Section: Overall Objectives

Overall Objectives

A general keyword that could encompass most of our research objectives is arithmetic. Indeed, in the Caramel team, the goal is to push forward the possibilities to compute efficiently with objects having an arithmetic nature. This includes integers, real and complex numbers, polynomials, finite fields, and, last but not least, algebraic curves.

Our main application domains are public-key cryptography and computer algebra systems. Concerning cryptography, we concentrate on the study of the primitives based on the factorization problem or on the discrete-logarithm problem in finite fields or (Jacobians of) algebraic curves. Both the constructive and destructive sides are of interest to Caramel . For applications in computer algebra systems, we are mostly interested in arithmetic building blocks for integers, floating-point numbers, polynomials, and finite fields. Also some higher level functionalities like factoring and discrete-logarithm computation are usually desired in computer algebra systems.

Since we develop our expertise at various levels, from most low-level software or hardware implementation of basic building blocks to complicated high-level algorithms like integer factorization or point counting, we have remarked that it is often too simple-minded to separate them: we believe that the interactions between low-level and high-level algorithms are of utmost importance for arithmetic applications, yielding important improvements that would not be possible with a vision restricted to low- or high-level algorithms.

We emphasize three main directions in the Caramel team:

• Integer factorization and discrete-logarithm computation in finite fields.

  We are in particular interested in the number field sieve algorithm (NFS) that is the best algorithm known for factoring large RSA-like integers, and for solving discrete logarithms in prime finite fields and small extension degree finite fields. In the case of discrete logarithm in small characteristic, recent progress led to algorithms that are less similar to the NFS algorithm; on the other hand they involve Gröbner basis computations.
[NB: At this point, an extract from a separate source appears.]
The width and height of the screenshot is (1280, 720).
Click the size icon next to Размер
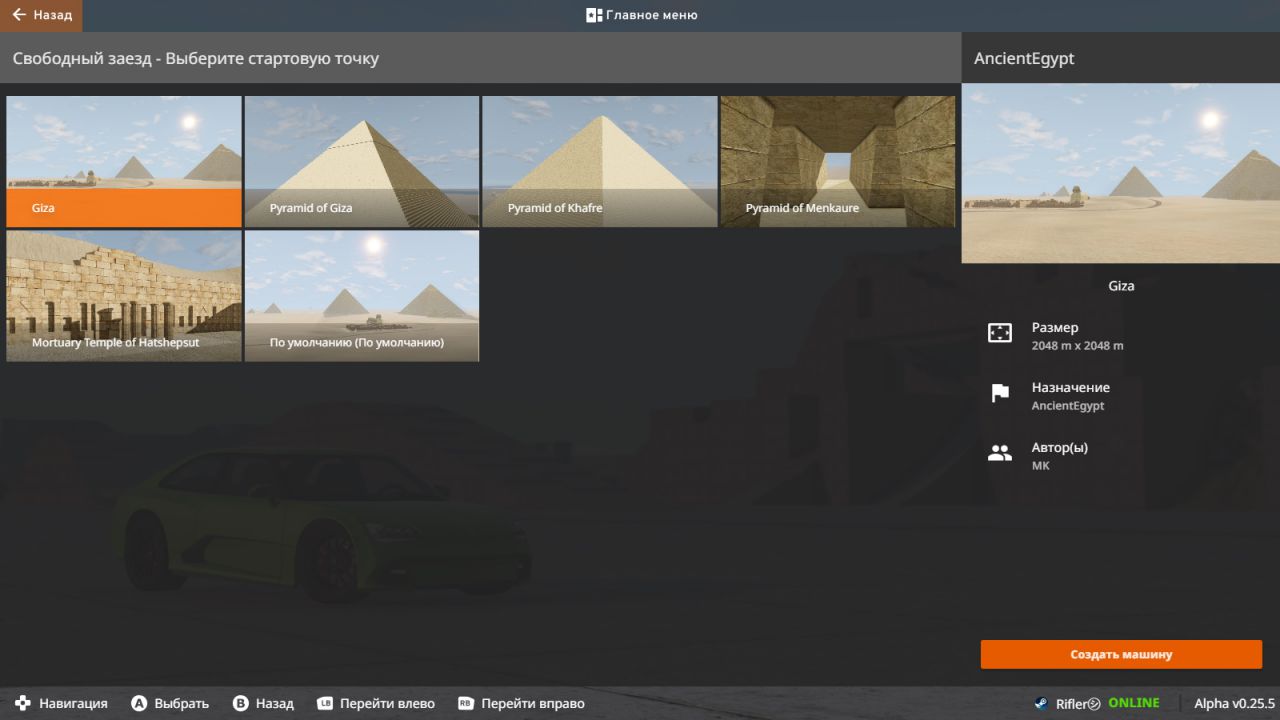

  In all these cases, we plan to improve on existing algorithms, with a view towards practical considerations and setting new records.

• Algebraic curves and cryptography.

  Our two main research interests on this topic lie in genus-2 cryptography and in the arithmetic of pairings, mostly on the constructive side in both cases. For genus-2 curves, a key algorithmic tool that we develop is the computation of explicit isogenies; this allows improvements for cryptography-related computations such as point counting in large characteristic, complex-multiplication construction and computation of the ring of endomorphisms.

  The pairing-based cryptography landscape has been greatly modified recently, due to the progress in the discrete logarithm problem. Therefore, this is no longer a priority for us.

• Arithmetic.

  Integer, finite-field and polynomial arithmetic are ubiquitous to our research. We consider them not only as tools for other algorithms, but as a research theme per se. We are interested in algorithmic advances, in particular for large input sizes where asymptotically fast algorithms become of practical interest. We also keep an important implementation activity, both in hardware and in software.

Polynomial system solving is a transverse theme to these research directions. It is rather natural with algebraic curves, and occurs also in NFS-related contexts, that many important challenges can be represented via polynomial systems, which have structural specificities. We also intend to develop algorithms and tools that, when possible, take advantage of these specificities.